PEGDA3k (30% w/w, 0.2 μm filtered) hydrogel discs (D=25 mm, H=1.6 mm) containing heparin (1 mg/ml) were formed between glass plates. After initial polymerization, PEGDA supplemented with GRGDSP-PEG-acrylate (PEGDA3k: 30 % w/w, GRGDSP-PEG-acrylate: 5 mM, 0.2 μm filtered, 40 μl) was spread evenly on the surface of the hydrogel, covered with a glass plate and polymerized for 10 min to form a thin cell-adhesive hydrogel film linked to the bulk hydrogel. Control gels containing the negative control glycosaminoglycan (GAG), chondroitin sulfate (1 mg/ml) were prepared in parallel. Composite constructs were transferred to a 6-well plate, gently secured with a piece of silicone tubing (ID = 2.5 cm), and swollen in DMEM containing heparin or chondroitin sulfate (matching loaded GAG, 1 mg/ml, 3 exchanges) overnight at 37 °C. Just before seeding, the hydrogels were quickly rinsed with PBS and HCASMCs were seeded on the constructs in LSM (60,000 cell/cm2).
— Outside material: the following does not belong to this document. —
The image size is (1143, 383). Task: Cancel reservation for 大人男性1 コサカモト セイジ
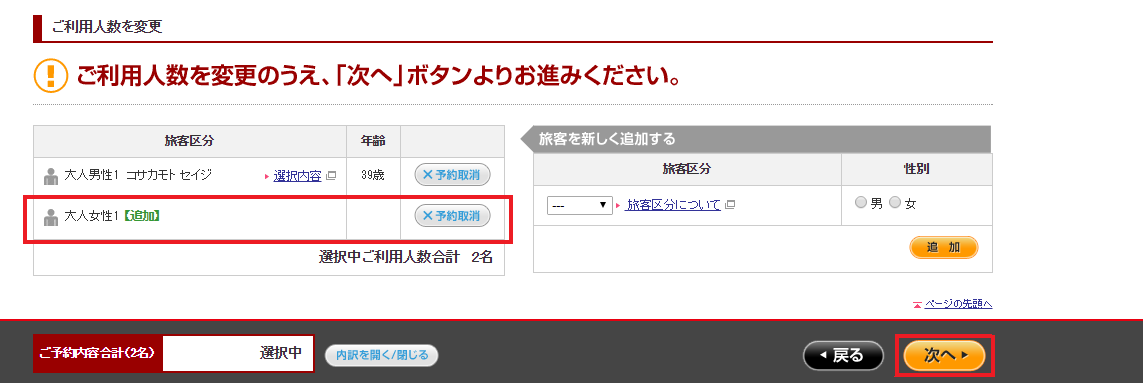pos(452,175)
After 4 h, non-adherent cells were rinsed from the construct by replacing the medium with fresh LSM. RNA samples were collected from the constructs after 3 d.
RNA purification, reverse transcription, and PCR were performed as previously reported . Briefly, RNA was purified using RNeasy spin columns (Qiagen, Valencia, CA). Total RNA yield was determined spectroscopically and RNA was reverse transcribed using the Superscript First Strand Synthesis System (Invitrogen). The resulting cDNA template was diluted in ultra pure water (final template: 11-25 ng/PCR well assuming 1:1 RNA to cDNA conversion) and was used for real-time PCR analysis using the iQ SYBR Green Supermix (Bio-rad, Hercules, CA) and an iCycler fluorescence detection system (Bio-rad). Gene specific primers for SMαA, calponin, SM-22α, smooth muscle myosin heavy chain (SM-MHC) and glyceraldehyde-3-phosphate dehydrogenase (GAPDH) were previously reported . Confirmatory western blots were not performed. Previous work has demonstrated that mRNA and protein levels for these markers follow similar expression patterns . Primers for myocardin expression were ATGAAGATGCCGTAAAGCAG and CTTCGGGAAGATCTGGGTAT. Relative transcript abundance was normalized to GAPDH expression assuming 100% PCR efficiency.
Statistical analysis was done using Microsoft Excel and Minitab 15. Data are represented as mean ± standard deviation. Single comparisons were made using an un-paired student’s t-test. Analysis of variance (ANOVA) followed by Tukey’s post hoc test was used for data sets with multiple comparisons. Statistical analysis of real time PCR data was performed in the logarithmic domain. A value of α < 0.05 was considered significant.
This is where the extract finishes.